Вторым моим комиссаром был Медведев. Печально, что имя-отчество его забылось. Мы жили с ним в одной землянке. Он был парторгом, а потом политруком нашей роты. Это уже было на Ленинградском фронте, в стрелковой 189-й дивизии. Блокада только начиналась. И голод только начинался. Медведеву было лет под сорок. Перед войной он был вторым секретарем райкома где-то в Карелии. Это был человек неразговорчивый и странно скромный. Все, что он делал для бойцов, он скрывал, избегая личной благодарности. Для него самым важным были самые простые вещи — наладить почту, кухню, добыть полушубки, он учил мастерить печки в землянках, растапливать их сырыми дровами, потому что сушняка у нас не было. Потом он учил нас, как надо есть все более легкую пайку нашего хлеба и все более жидкую похлебку. Он научил нас не бояться голода. Это вскоре помогло нам, и весьма существенно. И все это он умел делать незаметно, почти без слов. Иногда он начинал мне рассказывать, что будет в их районе после войны, какие они будут строить дома и что разводить в озерах. Было в нем что-то отцовское: заботливо-хозяйское и строгое. На него никто не обижался, его боялись и любили. Однажды одного молодого поймали в воровстве, он воровал хлеб во взводе, обратились к Медведеву — что с ним делать. Он сказал без раздумья, уверенно — выпороть! И выпороли. Это было так естественно, хотя сейчас, вспоминая об этом, я испытываю некоторое смущение. И сомнение, что ли… Погиб он в 1942 году, при артобстреле, похоронили его на полковом нашем кладбище, теперь там нет отдельных пирамидок, а поставлен общий обелиск с общей безымянной надписью.
…Потом я воевал в отдельном артпульбате укрепрайона.
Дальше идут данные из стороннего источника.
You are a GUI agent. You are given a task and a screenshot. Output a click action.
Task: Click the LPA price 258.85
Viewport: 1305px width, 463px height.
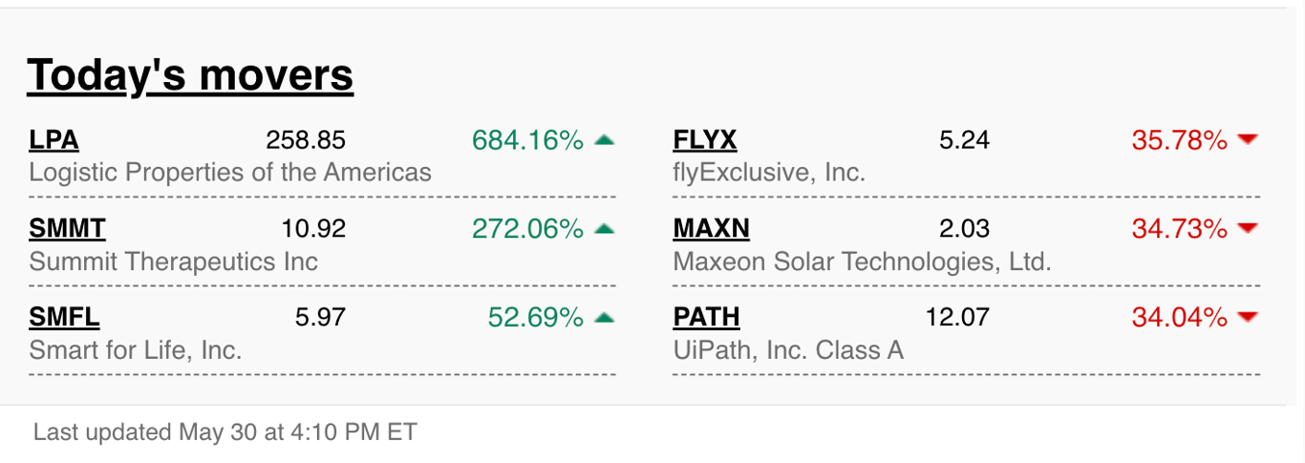pos(306,141)
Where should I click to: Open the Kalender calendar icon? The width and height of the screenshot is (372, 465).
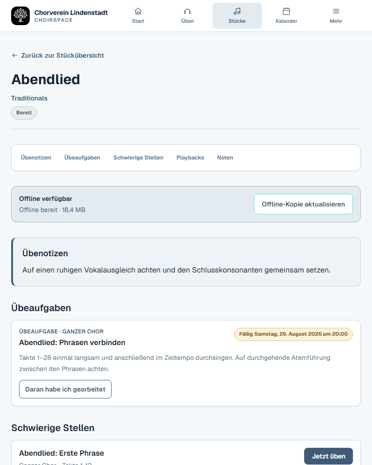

Справа от нас было Пулково, позади Ленинград, впереди занесенные поля до самого Пушкина. Немецкие окопы сходились с нашими местами совсем близко, метров на семьдесят. Мы слышали немецкую речь. Они — нашу. Они заводили патефон и играли нам русские песни, играли «У самовара я и моя Маша». И звали переходить, сдаваться. Ленинградская блокада сказывалась и на фронте. Голод нарастал. Дистрофия наносила ощутимые потери, увозили в госпиталь опухших, ослабевших. Батальон наш занимал большой участок обороны, километров пять. А во взводах временами оставалось по восемь, десять человек. Поэтому мы все видели, знали нашего комбата и общались с ним. Его звали Павел Сильвестрович Литвинов. Батальон был отдельный, и командир наш был тоже как бы отдельный. Ни у кого из соседей не было такого командира. Высокий, стройный, красивый, он, хотя имел звание всего лейтенантское, выделялся выправкой кадрового военного. Не лейтенантской бравостью, а той подтянутостью, что вошла в плоть и сказывается не в щелканье каблуков, а в четкости всего поведения. Тем более что каблуков не было, были валенки, была лютая зима 42-го года, от морозов пулеметы отказывали, часовых приходилось менять через каждые два часа.
Литвинов уже успел участвовать в финской кампании, получил орден Красного Знамени, ранение, окружение — словом, изведал весь набор военного лиха.